● SOURCE INFORMATION
--*--

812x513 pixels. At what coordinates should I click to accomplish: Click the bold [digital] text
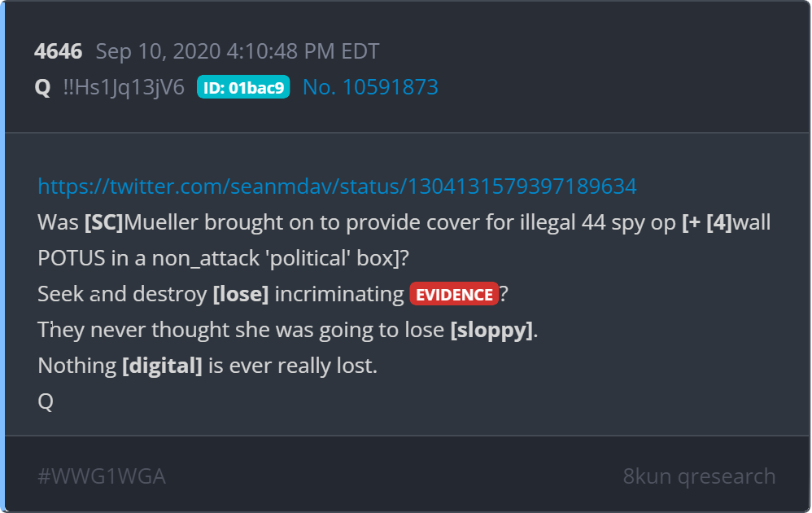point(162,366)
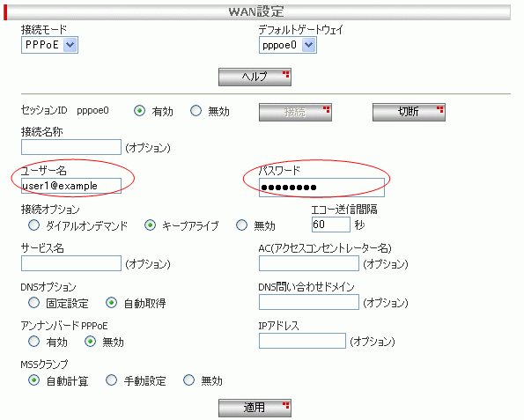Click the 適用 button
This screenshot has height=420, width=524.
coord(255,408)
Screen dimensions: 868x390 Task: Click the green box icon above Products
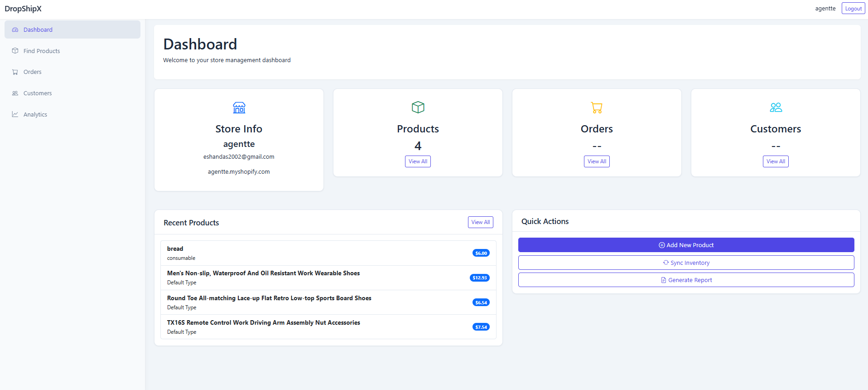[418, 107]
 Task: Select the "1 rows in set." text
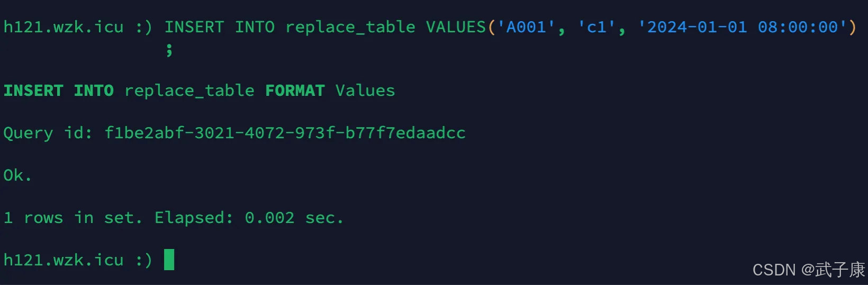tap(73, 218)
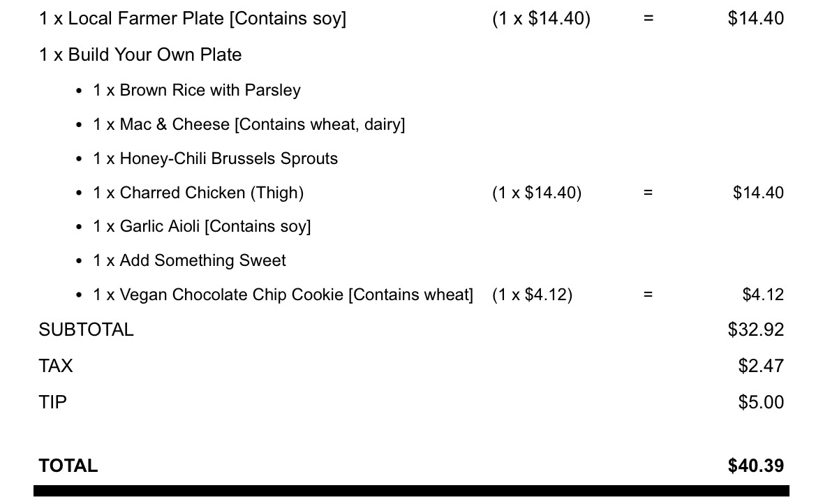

--*--

Repeat all of the entries word for word, but omit the pictures.

● ANSWER SPACE
812x513 pixels. At what coordinates should I click to accomplish: Click the bold [digital] text
point(162,366)
Click the 適用 button
This screenshot has height=420, width=524.
coord(255,408)
Screen dimensions: 868x390 Task: Click the green box icon above Products
[418, 107]
 Task: Select the "1 rows in set." text
tap(73, 218)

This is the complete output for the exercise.